The two most prominent groups, vying for a place in the legislation, were researchers in the areas of perceptual motor and language. Because the field of learning was not able to come to agreement on which area would be included in the law, there was a 13th hour conference where a compromise was reached. The compromise was that instead of choosing one or the others areas in debate, a whole new category would be developed- Learning Disabilities. This new term was meant to encompass all types of areas of concern related to learning.
Forty years have passed since the original special education law was passed and still there is no consensus on how to define all learning disabilities and this includes reading disabilities. There are many theories about why children do not learn when they appear to have the potential to learn, but none of these theories stand up in all situations.

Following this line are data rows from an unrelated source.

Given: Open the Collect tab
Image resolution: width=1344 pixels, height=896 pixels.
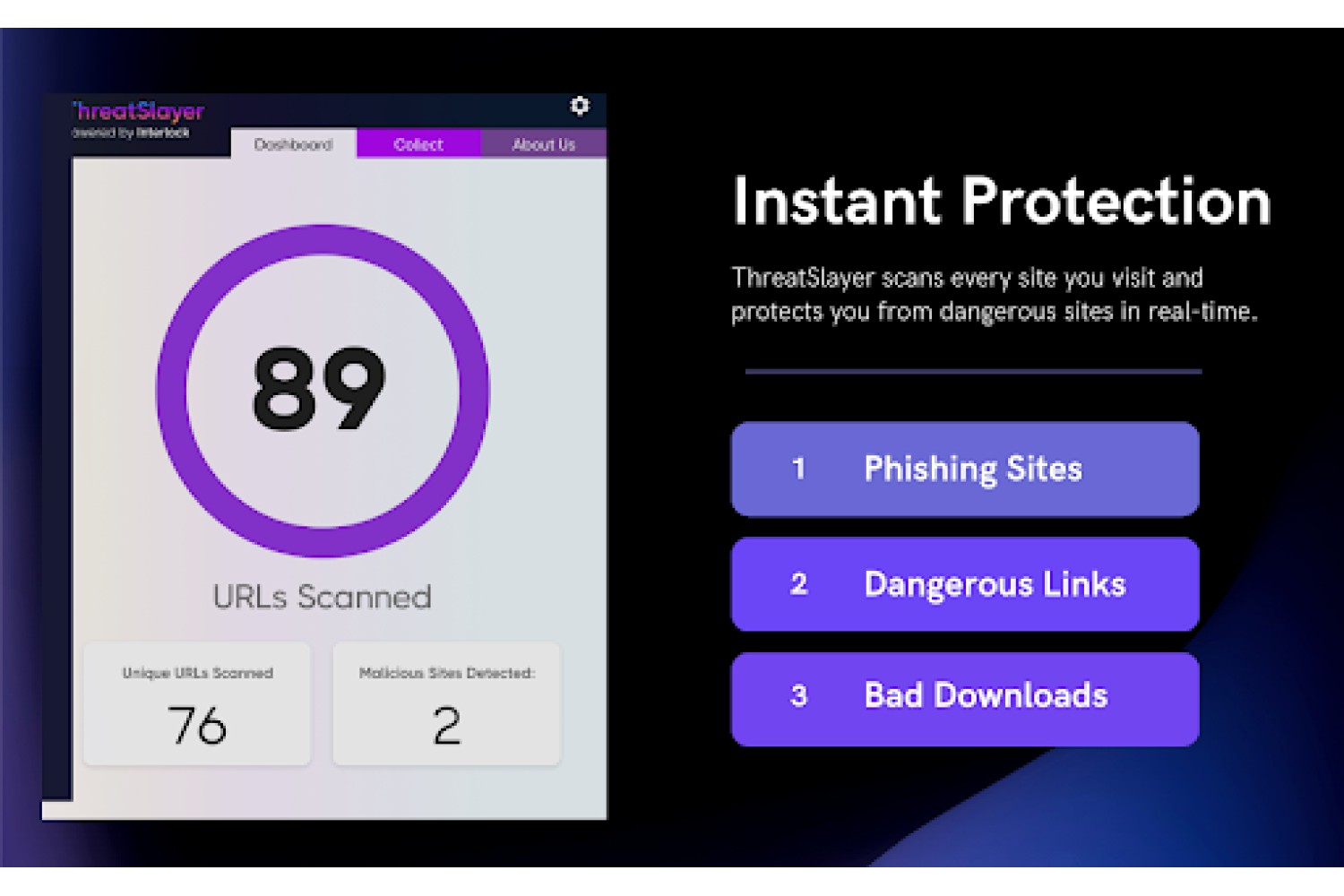Looking at the screenshot, I should pyautogui.click(x=418, y=144).
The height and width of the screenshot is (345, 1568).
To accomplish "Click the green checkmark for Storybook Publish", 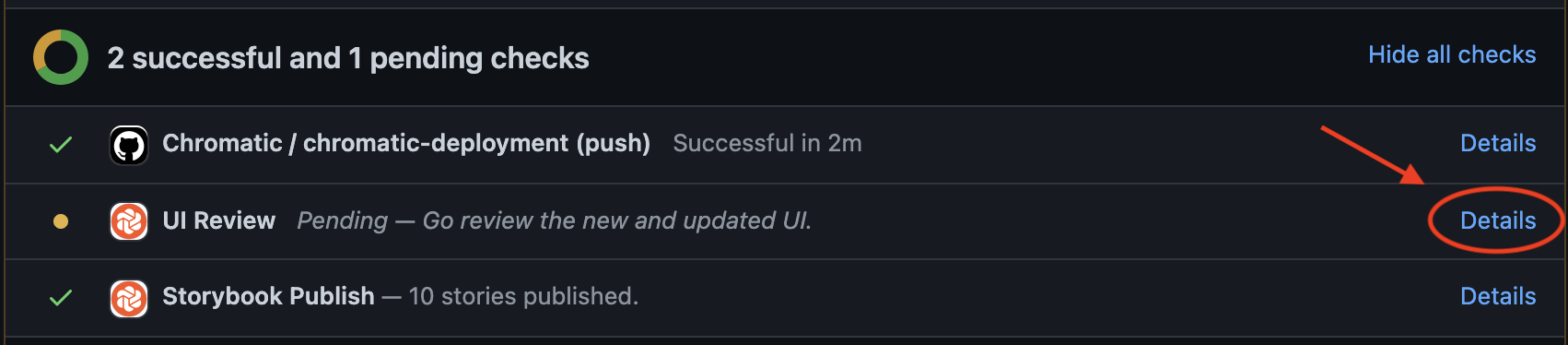I will click(61, 298).
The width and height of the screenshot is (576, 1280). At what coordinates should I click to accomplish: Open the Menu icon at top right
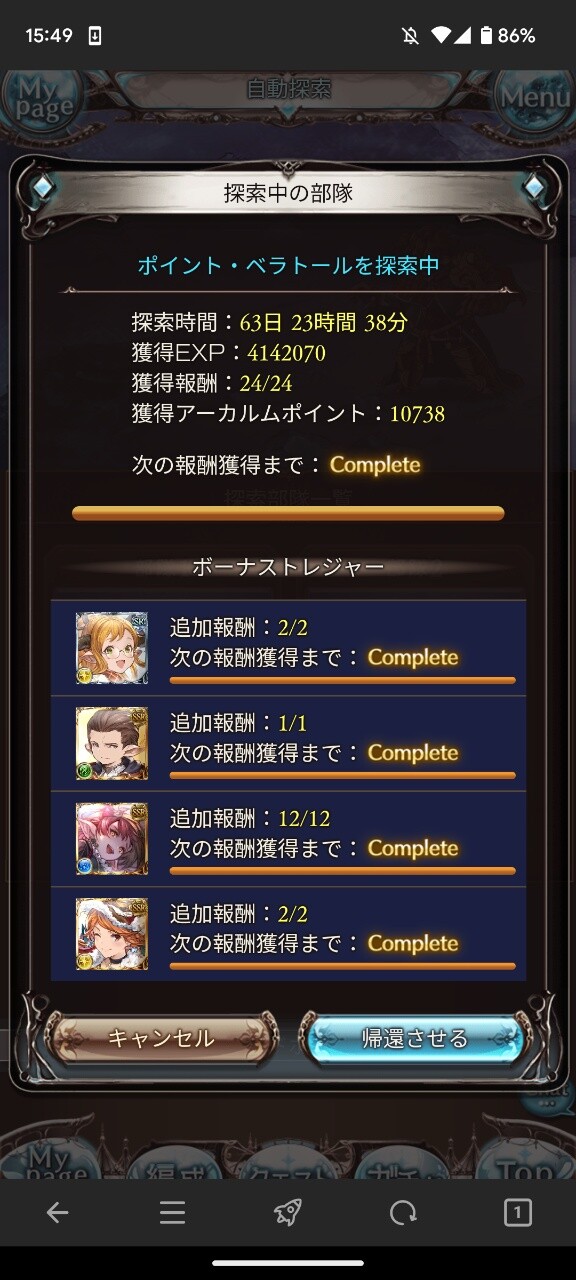click(536, 99)
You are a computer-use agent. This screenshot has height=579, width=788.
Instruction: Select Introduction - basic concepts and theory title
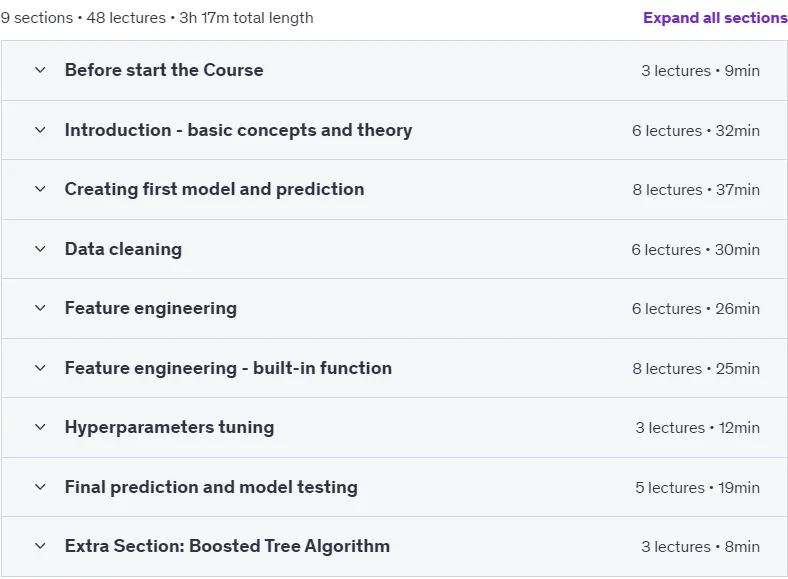pyautogui.click(x=238, y=130)
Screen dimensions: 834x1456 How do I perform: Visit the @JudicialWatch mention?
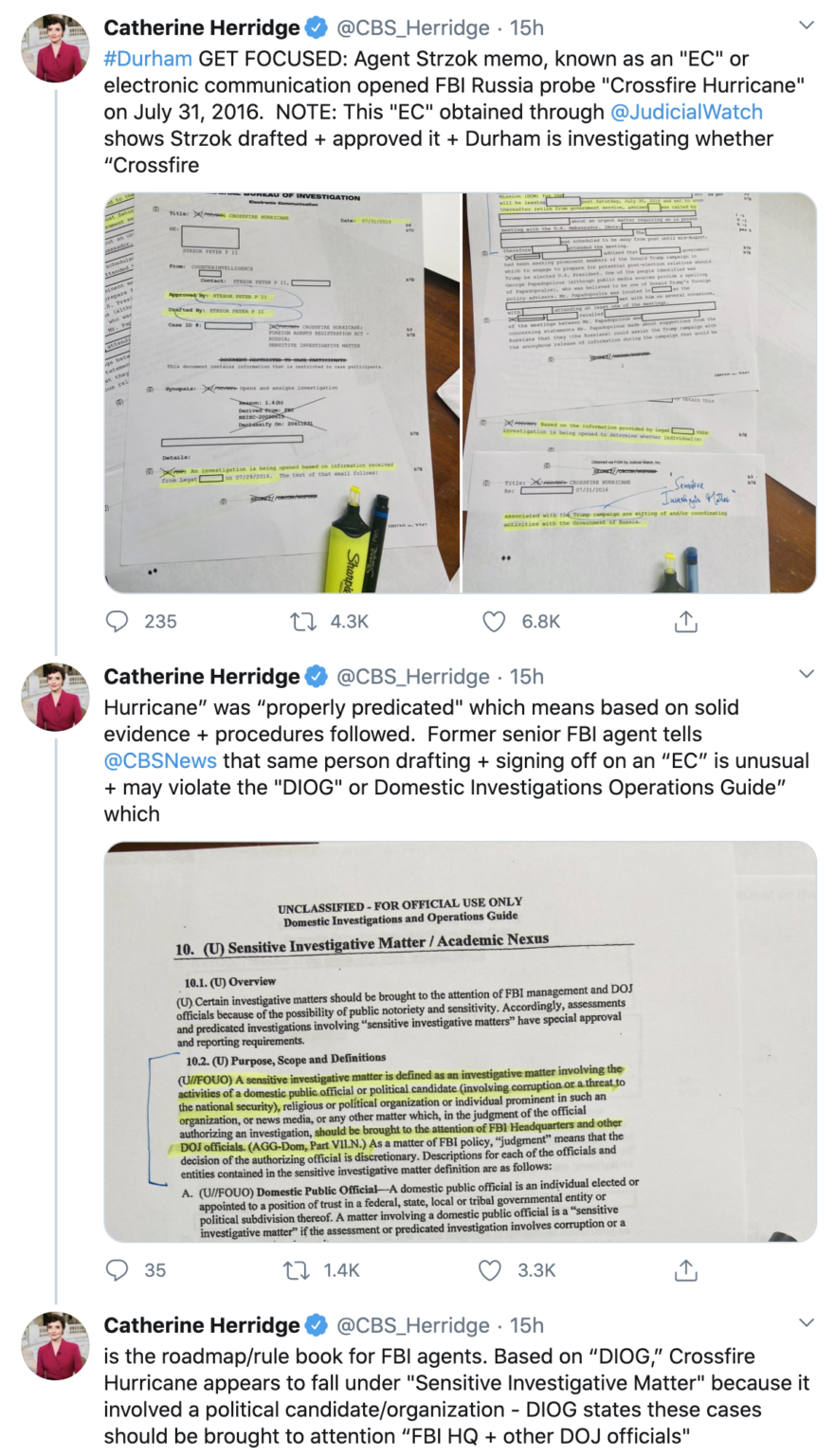(x=686, y=112)

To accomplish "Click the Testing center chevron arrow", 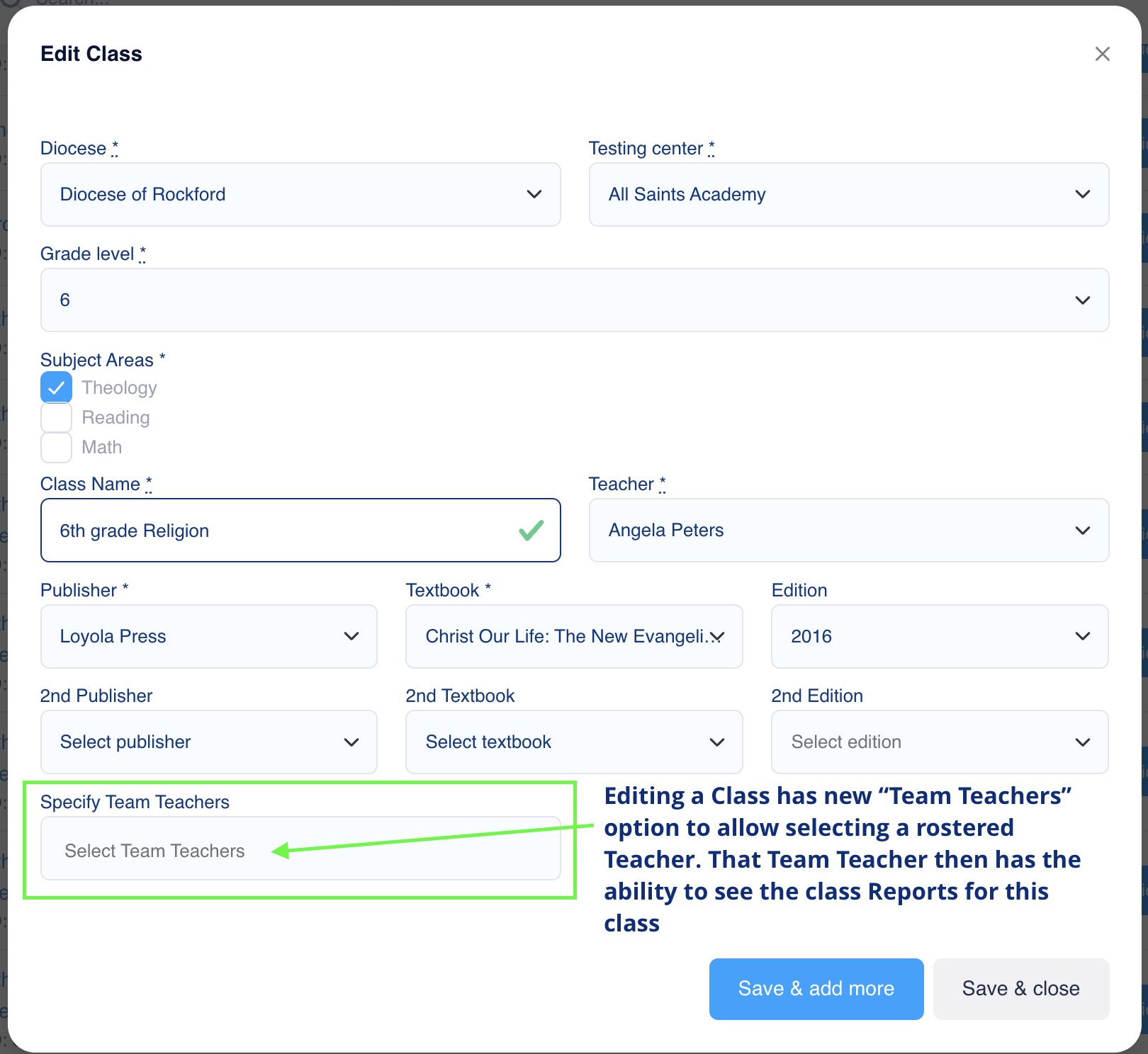I will tap(1082, 194).
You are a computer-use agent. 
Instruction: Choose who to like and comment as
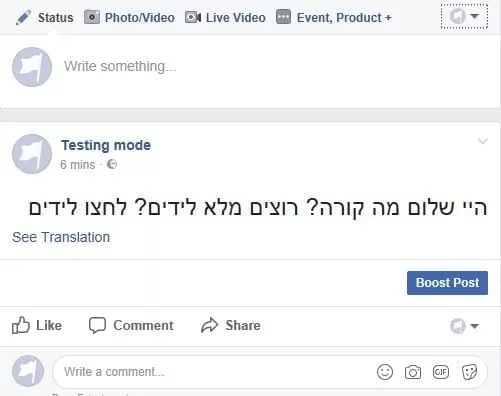coord(464,326)
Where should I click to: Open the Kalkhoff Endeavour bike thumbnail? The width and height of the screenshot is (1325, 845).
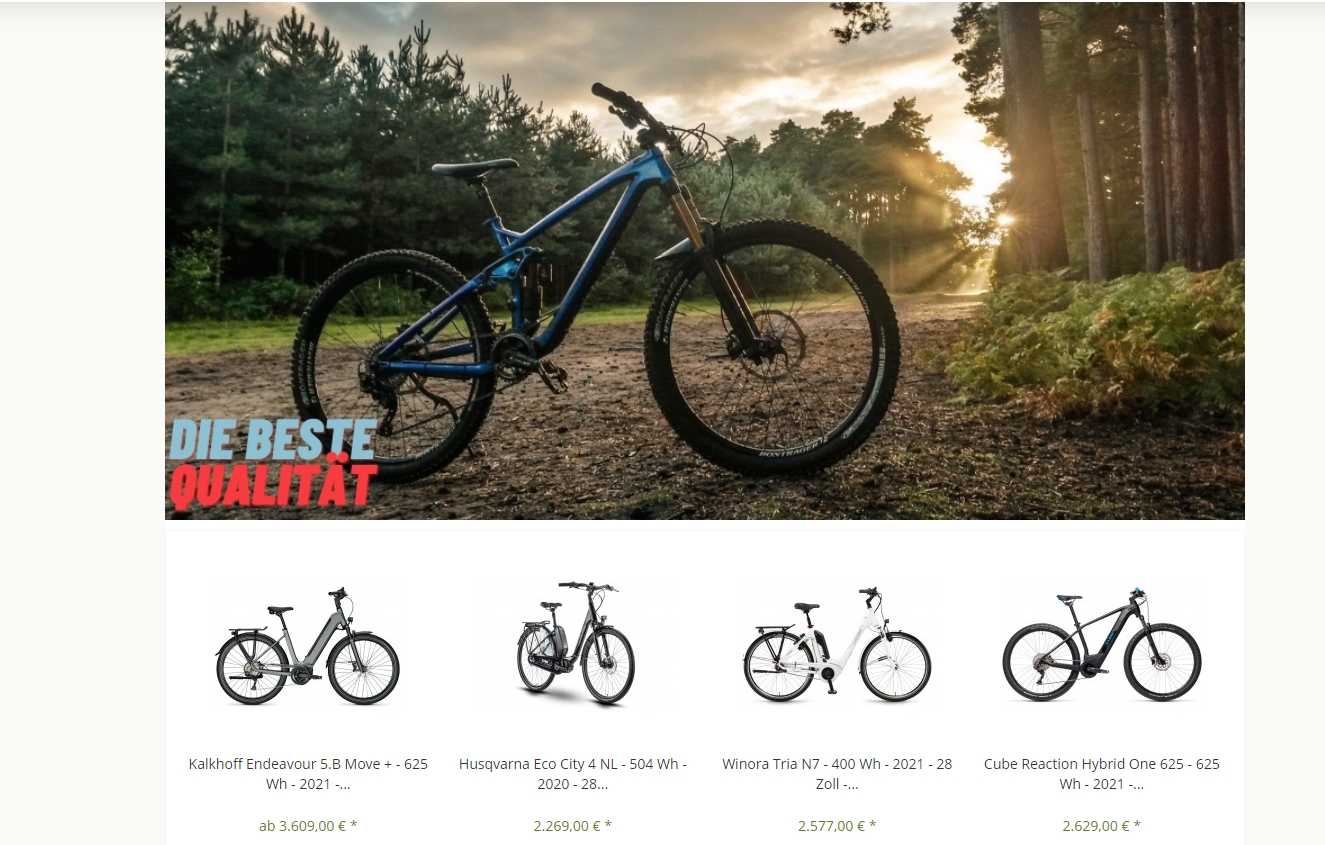coord(308,646)
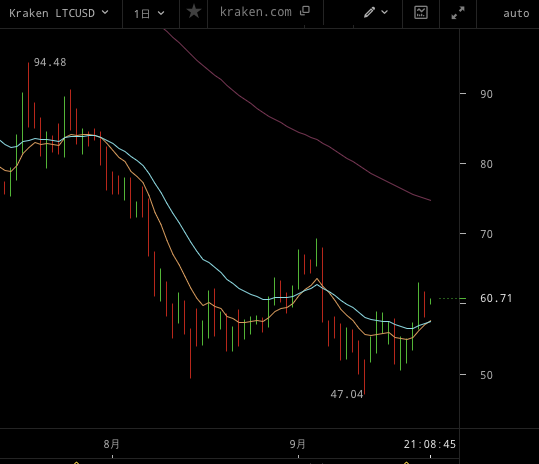Viewport: 539px width, 464px height.
Task: Click the yellow marker near the timer
Action: tap(407, 463)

With all of the advances in medical technology that have come about in the past few years, we are starting to have the tools to actually see how an individual’s brain processes information related to reading. Educators have known for years that when a child does not learn to read, write or spell – as they should be able to do given their assumed potential – the issue resides is in how their brain makes meaning of the information received via visual and auditory input.
CT, MRI and PET scans are showing that when a child with normal reading ability looks at print material, a particular part of the brain shows up darker on the Scan. When a child with a reading disability is shown print material, the brain darkens in a different part of the brain indicating the information did not go to the part of the brain where it could be processed and understood.
There have been studies, using CT Scans and MRI studies that verify there are structural differences in the brains of subjects with Learning Disabilities in comparison to subjects without Learning Disabilities. There are also differences in how the brains of these two groups function. Scans from what is called a SPECT reveal persons with Learning Disabilities show under-functioning in the occipital lobe of the brain while reading as compared to person without Learning Disabilities.
So, what does this mean for educators and families? It means we now have confirmation of what we always felt was happening -a child who has difficulty learning to read, has something going on in their brain that makes learning difficult. Researchers are working to develop reading intervention programs that help train the brain to reroute information to the part of the brain that can “READ” it. The initial reports are that they are being successful in this endeavor.